The Overhead of Being Known

What do you call it when your AI knows about your aunt?

Not metaphorically. Literally – it knows her name, her trajectory, what her neighbour said last Saturday, the bed sore on the elbow she covered up. It knows because my journal lives in the same repo as my AI’s context. It didn’t ask. I didn’t decide to tell it. The architecture made it true.

That’s the thing I built. And I’m still not sure what to call it.

The plain description: a folder of markdown files on my laptop, backed up to a private GitHub repo nobody else can see. A set of instruction files that tell the AI who I am, how I think, what I’m working on, which voice belongs where. A memory architecture that routes context by domain: work stays work, fiction stays fiction, essays stay essays, personal stays personal.
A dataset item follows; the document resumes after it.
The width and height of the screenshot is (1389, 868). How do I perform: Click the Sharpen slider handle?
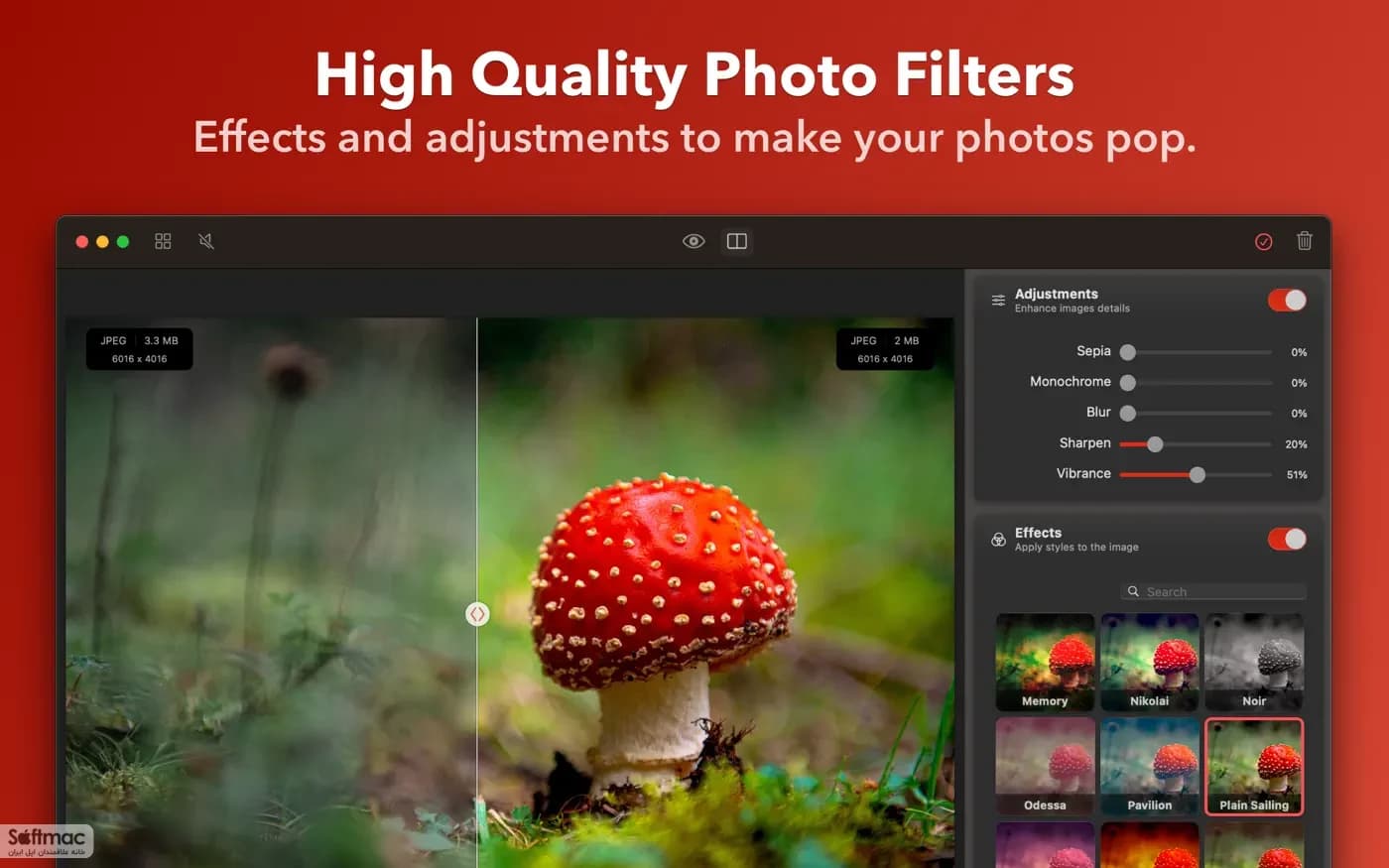(x=1155, y=443)
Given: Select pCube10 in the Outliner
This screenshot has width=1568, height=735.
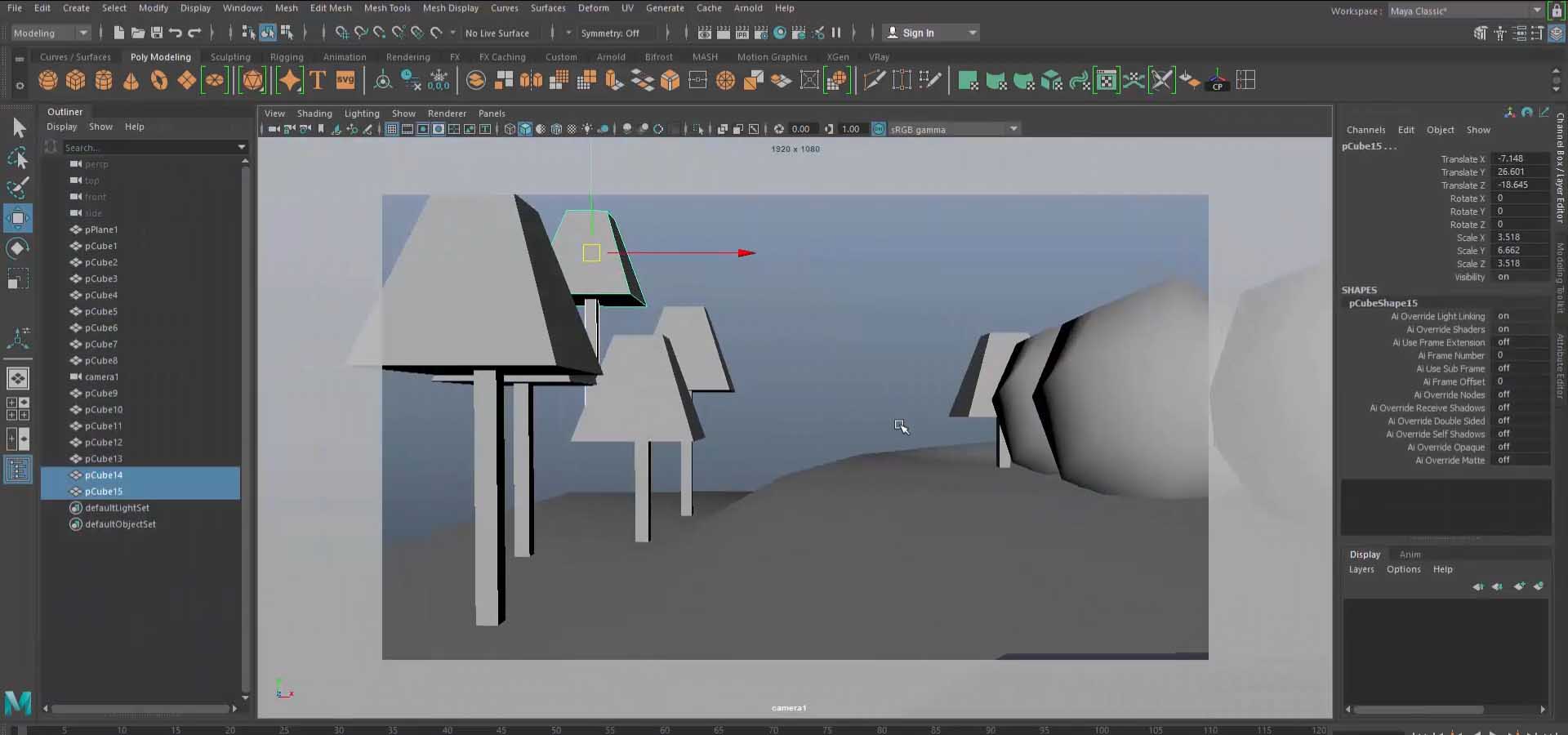Looking at the screenshot, I should pos(104,410).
And an AI that reads what it needs at the start of every session.

Every time I open it, it knows where things left off. It knows the three modes I write in and what contaminates each. It knows my current projects, my work context, what’s in the drafts folder, what’s composting in the idea heap. It knows I’ve been thinking about building this post for a while.

The analogy that almost fits: a good assistant who reads your notes before every meeting. Except the notes include the therapy-adjacent rambling journal entries, the half-formed fiction ideas, and a record of the Sunday afternoon I spent simplifying the whole system because the overhead had gotten out of hand.

It’s intimate in a way that snuck up on me.

It was my weekly synthesis and review. Every week the AI reads my journal entries and finds the themes and patterns. Presents them back. I edit what it gets wrong, keep the rest. Syntheses stack. Weekly feeds monthly, monthly feeds quarterly. The daily provenance stays in the journal; the sense-making is the agent’s job.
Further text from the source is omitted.